Мы с мальчишками – давно это было – однажды забрели на пруд. Вообще это был изгиб реки за Голышовкой. Был большой ливень два дня, кое-где затопило поля. Зачем пришли мы на пруд, который мы звали «Запруда», я не знаю. Кто-то позвал. Мы смотрели, как тонул портфель. Это был чужой взрослый портфель с такой медной застежкой. Он тонул, а мы смотрели. Там, наверное, были бумаги. Может быть, портфель тонул, потому что кому-то из взрослых нужно было что-то скрыть. Из сельсовета бухгалтеру. Или госслужащему, снимавшему на Голышовке дачу. Но я помню, что во мне тогда ничего не шевельнулось. Кроме вопроса: почему еще до сих пор видна зеленовато-коричневая застежка? А потом мы убежали.


2


Я помню, что был такой момент, когда я все не решался прикоснуться к тебе. У тебя в глазах была сосредоточенность напополам с какой-то задиристой улыбкой. Помнишь, я не молчал, а все время болтал. А изнутри у меня руки тряслись. Так бывает у актеров, особенно очень опытных: они уже выверили жестикуляцию и походку для персонажа, приспособились к ней, так и живут с этими жестами, играя этого персонажа, а в них самих что-то застопорилось, такой внутри поставили шкаф, который ни туда и ни сюда – и они врут, играют легко, заводно, а внутри сами застряли и никакие жесты невозможны.

Ты тогда подвела меня к нашему окну с видом на церковь. Я поцеловал тебя. Я понял, что ты так давно этого ждала. Я тоже давно этого ждал. Я напишу это здесь. Я ждал этого всю жизнь. Тогда или, кажется, чуть позже я и узнал про бабушку.


3


Все равно, по всем возможным понятиям наших традиций, живем мы сейчас неправильно: сходимся до брака, живем как сожители, и все это да, да, да. Но ведь это не отменяет любовь. Есть другое. Я имею в виду стратегию наслаждения.
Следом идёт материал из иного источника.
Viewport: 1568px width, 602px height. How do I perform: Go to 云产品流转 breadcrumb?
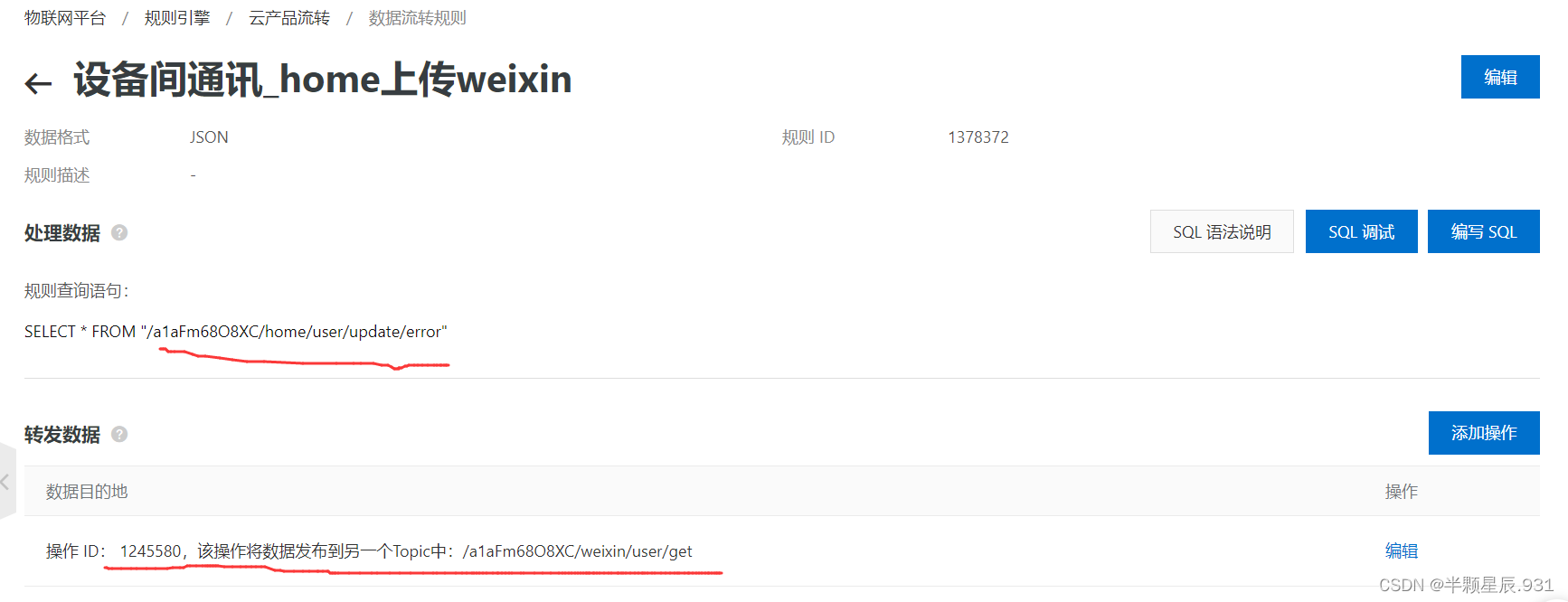tap(289, 18)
Она транслировалась у нас журналами, то есть таблоидами, цвела на гламурных тусовках, благодушно поощрялась нашими политиками, которые как бесконечные такие актеры, всегда на виду и всегда с таким лицом, на котором написано, что они в курсе по поводу всего и вполне позволяют эту нашу красивую жизнь. Американское кино на платных и бесплатных каналах и онлайн поддерживает этот миф. Миф быстрого наслаждения. Сейчас людям стало жить сложней, и как-то этот миф подскис. За красивую шляпу какого-то блогера в парке убили. А он шел вместе со своей девушкой. Жаль блогера. Жаль, что у нас зачастую все так тупо. Но дело в том, что это не наш миф – эта бесконечная погоня за наслаждением. Наша история, которая въелась в нас до крови и еще до того, как мы родились – это что если любим, то жалеем. А как продолжение этого сильного и неизлечимого чувства – это желание спасать. Так вот я не знал, от чего и как я должен тебя спасать…


4


Я в тот день вообще не помнил, какой у меня возраст. Какой у тебя возраст, я и так не думаю, помню, что около двадцати двух. Но в тот день никакого возраста я вообще не чувствовал, ни у тебя, ни у меня. В тот день ты пообещала мне сказать что-то важное. Я, честно говоря, и радовался и боялся. Во многом думал, что это что-то о нашей будущей жизни. Раньше ты мне про бабушку особенно не рассказывала. Ты говорила, что она много нянчилась с тобой, забирала к себе, когда родители были в отъезде, что ты целый год прожила у нее, когда они переезжали из одной воинской части в другую. В тот день пошел ливень.


5


Пошел ливень. А мы как раз оказались в этом переулке возле церкви. Мы шли с тобой с коробкой и сумками. Сюда заворачивает трамвайная линия. Мы как раз огибали ограду. Ливень хлынул сразу. Как обычно бывает с ливнем. Дойти до дома, где мы тогда снимали квартиру, было всего ничего. Но мы почему-то остановились. Передохнуть. У меня коробка была тяжелая. И я уже начинал сердиться. Хотя и старался скрывать это. Я всегда переживаю, если на тебя сержусь. Вот и тут решил. Что просто устал. Поэтому и сказал, что еще один радостный бросок. И можно будет тогда эту тонну как-то разгрести. Мне, конечно, было абсолютно не важно. Узнать, что в этих коробках. Ты сказала. Что это коробки бабушки. У тебя в руках, ты помнишь, были какие-то две бумажных сумки с какими-то папками.

– Держи, – сказала ты.

– Что держать? Я и так держу. Если еще две минуты, у нас вообще все упадет, и не будет ничего уже в руках. Все будет на асфальте.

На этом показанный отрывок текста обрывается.